Вещи диверсанта были осмотрены. В захваченном Алоновым мешке не оказалось ничего интересного: две обоймы винтовочных патронов были впоследствии обнаружены в кустах около привала. А в бумажнике, кроме денег, нашелся паспорт. Перелистывая, майор говорил:
— Действительно, по паспорту бандит значится Сударевым, и фотография его. Сударев, не Сударев — это потом. Паспорт настоящий, выдан давно и далеко. А вот здесь вещичка интересная. И свежая! Всего десять дней прошло. Временная прописка. Места, можно сказать, здешние… Так, — читал майор, — улица Веселая, дом номер семь. Штамп — всё, как полагается. Подписал начальник паспортного отдела третьего отделения милиции. С этой ниточки начнет разматываться клубок!

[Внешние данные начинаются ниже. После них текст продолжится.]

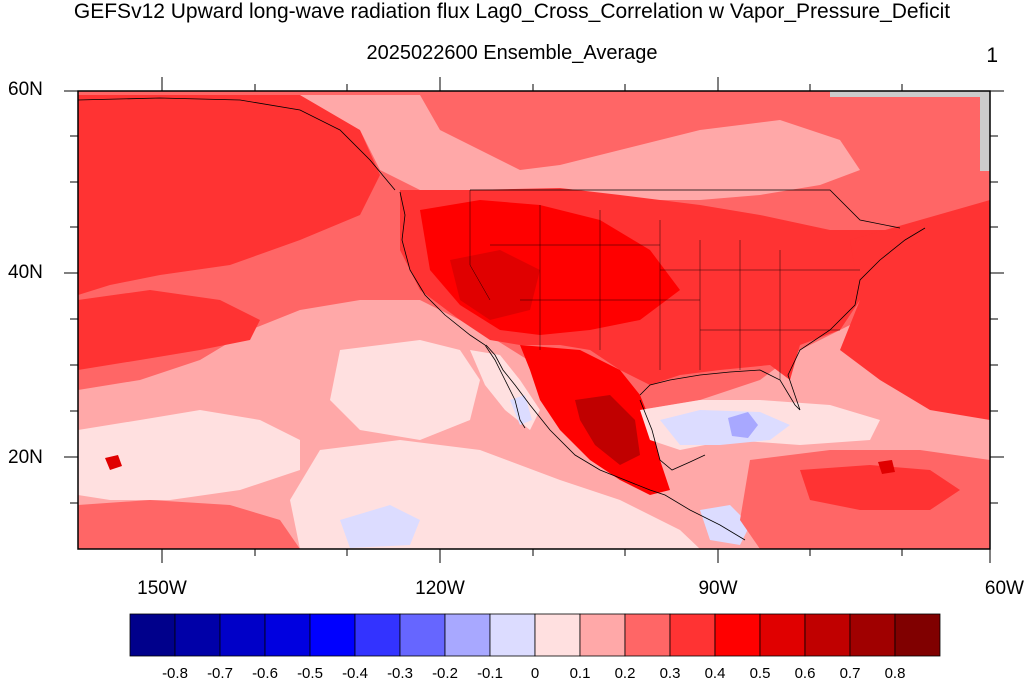  What do you see at coordinates (670, 674) in the screenshot?
I see `colorbar-label: 0.3` at bounding box center [670, 674].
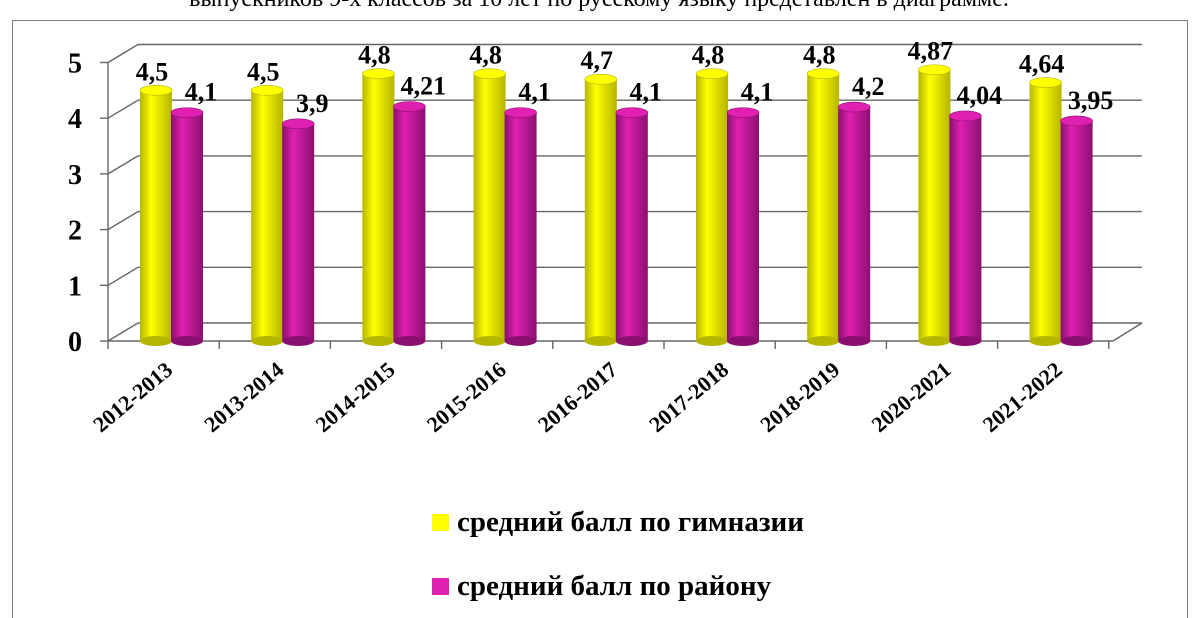 This screenshot has width=1198, height=618. What do you see at coordinates (1042, 64) in the screenshot?
I see `data-label: 4,64` at bounding box center [1042, 64].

— Я как раз еду в этот город, — сказал областной работник.
— Отлично, но уж до утра мы с вами ждать не будем, — возразил майор. — Мы немедленно приступим к делу! Сестру опять позовем приглядеть за ним, а сами — пошли, — пригласил майор, вставая.
Поезд, подходя к станции, снижал ход.
Майор побежал на телеграф, а областной работник — к дежурному по станции.
График — это закон железной дороги. Его соблюдение есть дело чести каждого железнодорожника. Кому не знаком этот лозунг!